New Architecture in Wood, by Marc Wilhelm Lennartz and Susanne Jacob-Freitag, translated by Philip Thrift, Birkhäuser Verlag, November 2015, 184 pages, $81.48.
Solid Wood: Case Studies in Mass Timber Architecture, Technology, and Design, by Joseph Mayo, Routledge, March 2015, 358 pages, paper, $64.95.
Two new publications make convincing arguments for timber as a viable alternative to conventional materials and methods for buildings that continue to trample the planet with giant carbon footprints. Presenting precedent-setting case studies, the authors of each demonstrate that wood is the optimal material for economically sustainable construction.
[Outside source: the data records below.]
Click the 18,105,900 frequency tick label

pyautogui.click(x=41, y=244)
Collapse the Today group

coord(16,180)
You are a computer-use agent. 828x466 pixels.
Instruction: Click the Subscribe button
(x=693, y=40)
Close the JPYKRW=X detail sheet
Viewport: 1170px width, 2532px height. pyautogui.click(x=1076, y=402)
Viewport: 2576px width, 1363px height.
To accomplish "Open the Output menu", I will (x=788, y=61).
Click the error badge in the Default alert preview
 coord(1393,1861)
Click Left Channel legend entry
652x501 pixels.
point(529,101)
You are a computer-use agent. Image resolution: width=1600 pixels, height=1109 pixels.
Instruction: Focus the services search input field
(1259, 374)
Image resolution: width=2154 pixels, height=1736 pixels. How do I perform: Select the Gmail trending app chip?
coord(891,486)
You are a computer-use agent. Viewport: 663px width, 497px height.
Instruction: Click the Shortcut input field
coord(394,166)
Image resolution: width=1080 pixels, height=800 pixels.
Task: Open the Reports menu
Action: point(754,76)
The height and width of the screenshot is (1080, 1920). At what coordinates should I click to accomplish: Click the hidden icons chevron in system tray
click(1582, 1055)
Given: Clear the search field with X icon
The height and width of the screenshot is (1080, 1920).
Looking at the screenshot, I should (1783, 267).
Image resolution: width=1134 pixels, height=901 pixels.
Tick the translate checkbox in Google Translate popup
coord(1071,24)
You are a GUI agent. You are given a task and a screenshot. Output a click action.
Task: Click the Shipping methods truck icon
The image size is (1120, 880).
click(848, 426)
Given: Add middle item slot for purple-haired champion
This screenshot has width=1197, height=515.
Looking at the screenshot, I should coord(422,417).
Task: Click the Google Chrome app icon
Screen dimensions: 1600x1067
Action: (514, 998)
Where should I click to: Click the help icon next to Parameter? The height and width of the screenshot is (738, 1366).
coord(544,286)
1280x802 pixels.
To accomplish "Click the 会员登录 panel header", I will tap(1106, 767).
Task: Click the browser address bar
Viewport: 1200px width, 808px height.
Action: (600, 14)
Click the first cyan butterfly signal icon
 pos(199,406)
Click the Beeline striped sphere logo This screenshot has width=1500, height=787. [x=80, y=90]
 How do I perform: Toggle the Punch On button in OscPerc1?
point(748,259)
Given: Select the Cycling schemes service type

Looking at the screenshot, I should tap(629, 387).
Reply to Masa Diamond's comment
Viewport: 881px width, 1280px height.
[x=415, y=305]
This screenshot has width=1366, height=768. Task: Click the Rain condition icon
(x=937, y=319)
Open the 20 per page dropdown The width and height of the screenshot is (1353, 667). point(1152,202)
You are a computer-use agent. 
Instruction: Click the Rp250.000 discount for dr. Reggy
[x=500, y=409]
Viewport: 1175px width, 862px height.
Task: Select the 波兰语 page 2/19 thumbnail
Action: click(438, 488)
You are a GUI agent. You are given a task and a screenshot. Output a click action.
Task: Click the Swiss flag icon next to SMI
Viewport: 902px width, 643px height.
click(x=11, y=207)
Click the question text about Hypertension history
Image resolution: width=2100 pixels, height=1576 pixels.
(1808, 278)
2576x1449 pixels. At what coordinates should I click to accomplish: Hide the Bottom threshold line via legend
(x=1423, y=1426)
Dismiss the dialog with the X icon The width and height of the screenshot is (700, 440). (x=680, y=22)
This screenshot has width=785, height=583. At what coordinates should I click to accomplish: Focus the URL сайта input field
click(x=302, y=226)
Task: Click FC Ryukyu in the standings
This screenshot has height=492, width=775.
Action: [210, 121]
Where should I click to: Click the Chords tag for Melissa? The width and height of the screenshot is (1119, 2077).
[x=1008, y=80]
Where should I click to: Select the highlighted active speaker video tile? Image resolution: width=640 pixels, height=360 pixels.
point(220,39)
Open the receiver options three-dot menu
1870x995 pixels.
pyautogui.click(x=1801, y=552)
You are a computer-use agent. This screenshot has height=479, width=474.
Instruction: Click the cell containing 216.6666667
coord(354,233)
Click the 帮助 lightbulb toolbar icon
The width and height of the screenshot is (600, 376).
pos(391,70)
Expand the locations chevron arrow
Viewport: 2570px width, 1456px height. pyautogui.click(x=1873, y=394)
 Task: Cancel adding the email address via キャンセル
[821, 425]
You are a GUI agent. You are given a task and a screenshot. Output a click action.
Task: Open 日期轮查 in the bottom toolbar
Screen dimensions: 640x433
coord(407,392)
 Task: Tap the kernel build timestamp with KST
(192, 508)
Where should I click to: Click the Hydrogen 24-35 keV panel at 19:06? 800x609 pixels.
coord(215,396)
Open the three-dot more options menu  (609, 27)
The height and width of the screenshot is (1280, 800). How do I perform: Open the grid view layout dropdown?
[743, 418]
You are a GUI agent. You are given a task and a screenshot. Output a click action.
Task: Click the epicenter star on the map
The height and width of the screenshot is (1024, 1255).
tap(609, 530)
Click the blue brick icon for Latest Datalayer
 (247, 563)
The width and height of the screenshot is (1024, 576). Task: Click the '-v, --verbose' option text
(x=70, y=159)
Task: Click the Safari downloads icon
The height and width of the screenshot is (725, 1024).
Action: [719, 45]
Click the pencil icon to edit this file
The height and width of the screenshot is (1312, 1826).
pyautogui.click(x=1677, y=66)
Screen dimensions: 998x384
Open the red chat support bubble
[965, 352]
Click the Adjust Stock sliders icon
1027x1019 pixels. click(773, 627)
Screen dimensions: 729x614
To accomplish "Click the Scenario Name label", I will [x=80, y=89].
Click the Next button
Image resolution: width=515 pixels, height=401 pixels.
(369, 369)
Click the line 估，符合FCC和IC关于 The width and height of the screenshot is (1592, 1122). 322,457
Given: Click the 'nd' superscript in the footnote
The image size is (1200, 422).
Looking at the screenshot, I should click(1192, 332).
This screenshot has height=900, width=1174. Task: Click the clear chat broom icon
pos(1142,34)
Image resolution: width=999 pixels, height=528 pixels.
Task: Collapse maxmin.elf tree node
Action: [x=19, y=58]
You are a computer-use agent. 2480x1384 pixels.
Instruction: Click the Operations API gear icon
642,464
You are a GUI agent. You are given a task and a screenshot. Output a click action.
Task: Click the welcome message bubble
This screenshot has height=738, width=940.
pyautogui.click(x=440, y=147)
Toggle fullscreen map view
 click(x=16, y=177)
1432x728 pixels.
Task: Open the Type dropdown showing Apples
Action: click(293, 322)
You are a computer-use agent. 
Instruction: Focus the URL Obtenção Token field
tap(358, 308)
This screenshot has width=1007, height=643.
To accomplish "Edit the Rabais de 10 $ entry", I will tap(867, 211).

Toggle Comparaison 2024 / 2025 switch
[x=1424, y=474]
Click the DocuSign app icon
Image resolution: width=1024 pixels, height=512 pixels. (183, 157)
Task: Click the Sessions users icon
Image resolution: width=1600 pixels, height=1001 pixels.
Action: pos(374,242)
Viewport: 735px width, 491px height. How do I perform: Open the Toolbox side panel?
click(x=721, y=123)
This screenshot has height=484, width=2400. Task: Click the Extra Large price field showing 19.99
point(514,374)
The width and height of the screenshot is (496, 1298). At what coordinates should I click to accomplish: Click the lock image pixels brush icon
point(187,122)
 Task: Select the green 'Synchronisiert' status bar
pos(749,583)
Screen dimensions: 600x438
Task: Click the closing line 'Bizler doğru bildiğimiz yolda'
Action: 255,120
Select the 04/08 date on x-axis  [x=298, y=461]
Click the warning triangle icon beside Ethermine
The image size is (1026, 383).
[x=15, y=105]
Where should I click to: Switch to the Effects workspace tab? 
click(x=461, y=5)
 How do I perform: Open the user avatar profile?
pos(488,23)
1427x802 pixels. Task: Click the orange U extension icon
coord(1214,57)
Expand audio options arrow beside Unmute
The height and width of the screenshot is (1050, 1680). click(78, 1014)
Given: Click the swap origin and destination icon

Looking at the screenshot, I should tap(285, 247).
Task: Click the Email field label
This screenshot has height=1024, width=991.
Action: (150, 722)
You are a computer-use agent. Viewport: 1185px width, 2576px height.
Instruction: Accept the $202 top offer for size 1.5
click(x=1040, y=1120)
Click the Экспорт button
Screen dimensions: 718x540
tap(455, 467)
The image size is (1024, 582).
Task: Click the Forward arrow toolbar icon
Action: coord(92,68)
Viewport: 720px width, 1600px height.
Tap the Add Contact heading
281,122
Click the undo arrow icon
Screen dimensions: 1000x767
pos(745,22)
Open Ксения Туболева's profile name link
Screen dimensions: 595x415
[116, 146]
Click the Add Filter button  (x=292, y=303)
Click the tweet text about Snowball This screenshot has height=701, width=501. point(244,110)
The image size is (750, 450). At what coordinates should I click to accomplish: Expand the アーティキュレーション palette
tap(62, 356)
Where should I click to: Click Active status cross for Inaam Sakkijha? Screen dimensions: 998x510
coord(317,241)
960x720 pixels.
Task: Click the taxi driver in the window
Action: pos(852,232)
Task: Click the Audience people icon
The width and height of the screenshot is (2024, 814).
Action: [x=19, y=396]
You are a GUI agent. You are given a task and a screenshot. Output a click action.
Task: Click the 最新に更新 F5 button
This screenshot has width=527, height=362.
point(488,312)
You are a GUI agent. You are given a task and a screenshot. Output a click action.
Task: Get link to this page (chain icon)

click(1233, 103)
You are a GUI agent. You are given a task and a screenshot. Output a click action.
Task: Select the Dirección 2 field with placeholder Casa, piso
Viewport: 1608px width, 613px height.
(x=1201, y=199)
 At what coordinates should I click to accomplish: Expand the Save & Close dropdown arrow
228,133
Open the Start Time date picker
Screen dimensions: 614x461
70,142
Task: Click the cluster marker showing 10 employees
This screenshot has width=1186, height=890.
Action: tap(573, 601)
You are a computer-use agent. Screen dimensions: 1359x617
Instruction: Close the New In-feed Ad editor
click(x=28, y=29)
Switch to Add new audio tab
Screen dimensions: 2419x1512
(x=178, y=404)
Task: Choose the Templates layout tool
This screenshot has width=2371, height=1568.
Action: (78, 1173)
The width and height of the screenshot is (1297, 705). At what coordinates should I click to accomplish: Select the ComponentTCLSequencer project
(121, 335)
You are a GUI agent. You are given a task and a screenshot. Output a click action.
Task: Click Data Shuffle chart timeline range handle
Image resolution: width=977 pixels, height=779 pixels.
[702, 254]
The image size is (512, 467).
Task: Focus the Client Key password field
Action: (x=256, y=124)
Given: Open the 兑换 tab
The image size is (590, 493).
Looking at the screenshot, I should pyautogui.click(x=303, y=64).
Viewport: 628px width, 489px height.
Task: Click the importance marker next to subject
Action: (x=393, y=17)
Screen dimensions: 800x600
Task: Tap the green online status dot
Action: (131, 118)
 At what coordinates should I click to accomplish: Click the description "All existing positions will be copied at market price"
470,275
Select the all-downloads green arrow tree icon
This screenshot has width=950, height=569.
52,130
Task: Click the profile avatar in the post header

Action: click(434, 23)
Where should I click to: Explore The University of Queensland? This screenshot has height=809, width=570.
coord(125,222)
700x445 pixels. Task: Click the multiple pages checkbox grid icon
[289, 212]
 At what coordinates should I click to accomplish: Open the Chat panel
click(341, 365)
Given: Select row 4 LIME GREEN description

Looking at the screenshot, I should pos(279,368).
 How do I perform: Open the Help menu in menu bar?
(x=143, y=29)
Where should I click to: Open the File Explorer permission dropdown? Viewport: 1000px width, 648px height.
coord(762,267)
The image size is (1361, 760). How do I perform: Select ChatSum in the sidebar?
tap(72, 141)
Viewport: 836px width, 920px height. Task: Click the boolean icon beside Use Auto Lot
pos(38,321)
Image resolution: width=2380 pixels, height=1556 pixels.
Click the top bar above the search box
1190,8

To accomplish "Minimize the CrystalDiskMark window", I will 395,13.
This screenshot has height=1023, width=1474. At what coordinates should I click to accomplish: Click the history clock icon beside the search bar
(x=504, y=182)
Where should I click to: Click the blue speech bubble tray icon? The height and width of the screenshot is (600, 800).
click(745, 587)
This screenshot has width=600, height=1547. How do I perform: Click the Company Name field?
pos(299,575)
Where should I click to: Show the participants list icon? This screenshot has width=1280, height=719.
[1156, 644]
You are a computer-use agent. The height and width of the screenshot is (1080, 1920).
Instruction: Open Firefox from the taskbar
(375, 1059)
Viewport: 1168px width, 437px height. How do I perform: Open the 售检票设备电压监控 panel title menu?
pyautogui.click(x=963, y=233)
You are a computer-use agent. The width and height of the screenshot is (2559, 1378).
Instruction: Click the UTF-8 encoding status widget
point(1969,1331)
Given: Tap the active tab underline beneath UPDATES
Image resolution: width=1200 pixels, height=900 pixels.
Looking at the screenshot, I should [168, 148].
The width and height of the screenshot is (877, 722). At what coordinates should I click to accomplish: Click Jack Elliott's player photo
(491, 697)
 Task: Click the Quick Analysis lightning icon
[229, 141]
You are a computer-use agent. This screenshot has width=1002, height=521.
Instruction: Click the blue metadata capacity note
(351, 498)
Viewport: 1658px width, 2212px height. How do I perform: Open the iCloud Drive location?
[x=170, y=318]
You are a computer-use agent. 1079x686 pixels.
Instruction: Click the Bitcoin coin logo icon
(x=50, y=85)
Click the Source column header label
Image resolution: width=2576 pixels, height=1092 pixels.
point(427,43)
While the respective authors capture the reader’s imagination with references to picturesque timber buildings dating back hundreds of years, they do not advocate a return to the simple wood structures of yore. This organic, renewable, honest material can be engineered to exceed the limitations of the past as well as to challenge the industrialized materials of established construction. Case studies in both books demonstrate how technological innovation through engineered wood products generates bionic reinventions far removed from the primitive hut.
In Solid Wood, author Joseph Mayo, who practices architecture in the Pacific Northwest, investigated abroad the application of timber that goes beyond current building codes. He notes that architects and engineers from the subalpine regions of Austria, Germany, Switzerland, and Italy explore new wood building materials, connection systems, and fire protection techniques in converting the artisan-like craft to modern practice. Because of wood’s versatility and tactility, its architecture can express the cultural identity of various regions, which probably led to the organization of the book by country rather than building type.
In New Architecture in Wood, German authors Marc Wilhelm Lennartz and Susanne Jacob-Freitag adopt a different focus. Journalists who have closely studied this form of construction, they present their case studies by building type to show the diversity in German-speaking countries, where timber research and development occurs at the highest technical level.
Out of a combined 51 case studies, the books overlap only twice, most notably with the Woodcube project, built for the 2013 International Architecture Exhibition in Hamburg. The five-story residential building is constructed almost entirely of thick, prefabricated solid-wood elements, and adheres to stringent Passivhaus energy standards. Lennartz and Jacob-Freitag explain that Woodcube was constructed using the Austrian Thoma Holz100 system of prefabricated wall, floor, and roof components, which precluded the need for any adhesives, nails, metal fasteners, foil, or plastic sheathing in the envelope and interiors, although metal angles, bolts, and screws were necessary to secure the components to the floor slab. With 90 percent of the building made of pure timber, including exposed surfaces and structure, Woodcube is, in principle, a building made of a single material.
The slowness of the U.S. to adopt wood for large and tall structures is revealed by a paucity of North American case studies in both books. Mayo includes only the high-profile Bullitt Center designed by the Miller Hull Partnership in Seattle, praising its hypersustainability ethic as an “urban prototype.” While Lennartz and Jacob-Freitag’s book lacks North American projects entirely, they delve in detail into Konrad Wachsman’s pioneering work investigating automation and prefabrication of wood systems. As they point out, the German-born Wachsman emigrated to the U.S. after World War II and, with Walter Gropius, founded the General Panel Corporation (GPC) to produce a modular system for prefabricated timber construction.
Although engineered wood products have been used in U.S. home building for decades, the lag in scope of timber building could be shortened. The Timber Innovation Act of 2016, now working its way through Congress, promises to accelerate the use of timber in tall construction, in developing new markets, and modernizing building codes. If signed into law, it will authorize institutions of higher education to fund research into and development of longer wood spans, taller walls, and higher buildings. All parties stand to benefit markedly from such legislation. These books by Lennartz and Jacob-Freitag and by Mayo should be useful in providing American professionals with much research material for the future.